2. Hypoid Bevel Gears: Emphasis on Meshing Zone and Offset Precision
- Inspection Items:
- Besides conventional precision, prioritize eccentricity error (≤0.02mm)and meshing imprint position (must cover 80% of the tooth surface midsection).
- Use five-axis CNC testers (e.g., Zeiss Prismo) for 3D scanning to verify hyperbolic tooth profiles.
- Application Scenarios:
High-speed heavy-loadsituation (e.g., aerospace, construction machinery), where poor meshing leads to early failure, requiring 100% full inspection.
Typical Cases: Machining of Automotive Main Reducer Gears
1. Spiral Bevel Gears (Passenger Vehicle Rear-Wheel Drive)
- Process Route:
Forged blank → tooth milling → carburizing and quenching → tooth grinding → shot peening → assembly - Example:
A passenger vehicle main reducer gear (transmission ratio 3.73:1), processed by Gleason 600H milling machine, with a grinding time of 15 minutes per part.
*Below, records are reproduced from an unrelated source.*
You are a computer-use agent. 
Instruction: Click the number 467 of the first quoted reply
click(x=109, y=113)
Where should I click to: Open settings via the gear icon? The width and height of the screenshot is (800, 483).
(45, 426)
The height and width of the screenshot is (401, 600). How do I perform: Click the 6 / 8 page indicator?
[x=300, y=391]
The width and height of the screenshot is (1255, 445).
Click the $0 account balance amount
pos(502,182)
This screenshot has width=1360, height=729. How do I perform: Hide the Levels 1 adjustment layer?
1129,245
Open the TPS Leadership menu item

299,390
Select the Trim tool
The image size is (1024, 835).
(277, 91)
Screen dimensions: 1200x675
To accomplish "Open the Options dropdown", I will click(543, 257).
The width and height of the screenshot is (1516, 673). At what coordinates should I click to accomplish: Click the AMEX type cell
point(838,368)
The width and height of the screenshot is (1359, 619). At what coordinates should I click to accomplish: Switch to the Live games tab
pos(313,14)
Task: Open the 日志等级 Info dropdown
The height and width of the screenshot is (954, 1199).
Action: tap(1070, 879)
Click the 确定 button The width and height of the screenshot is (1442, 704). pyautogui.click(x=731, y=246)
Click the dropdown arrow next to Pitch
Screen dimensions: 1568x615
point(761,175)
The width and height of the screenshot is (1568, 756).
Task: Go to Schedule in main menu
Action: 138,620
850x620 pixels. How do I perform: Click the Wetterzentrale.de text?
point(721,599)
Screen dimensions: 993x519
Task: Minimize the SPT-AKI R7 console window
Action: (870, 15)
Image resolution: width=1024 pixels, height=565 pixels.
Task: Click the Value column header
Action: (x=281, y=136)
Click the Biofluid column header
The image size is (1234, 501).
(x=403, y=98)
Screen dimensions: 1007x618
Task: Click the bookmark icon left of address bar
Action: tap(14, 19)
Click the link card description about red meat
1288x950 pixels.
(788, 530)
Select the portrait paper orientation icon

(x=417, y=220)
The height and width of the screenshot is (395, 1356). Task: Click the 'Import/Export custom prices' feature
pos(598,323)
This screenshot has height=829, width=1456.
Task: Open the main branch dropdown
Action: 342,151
2. Hypoid Bevel Gears (Heavy-Duty Trucks)
- Process Route:
Die-forged blank → rough tooth milling → carburizing and quenching → fine tooth grinding (coarse + fine grinding in two steps) → coating (TiCN) → meshing running-in inspection - Example:
A heavy truck main reducer gear (transmission ratio 6.83:1, eccentricity 30mm), processed by Gleason GH1000 grinding machine, with a single-tooth grinding time of 45 minutes per part, requiring additional eccentricity calibration (error ≤0.01mm).
Summary of Differences: Why Different Processes?
- Geometric Essence: Spiral bevel gears are “conical surface generated,” while hypoid gears are “hyperbolic generated,” requiring more complex spatial motion control for the latter.
- Load Requirements: Hypoid gears bear greater torque due to offset design, demanding strengthened processes (deep carburizing, shot peening) for enhanced strength.
- Precision Demands: The meshing precision of hypoid gears directly affects transmission efficiency (e.g., vehicle fuel consumption), necessitating higher machining accuracy and inspection standards.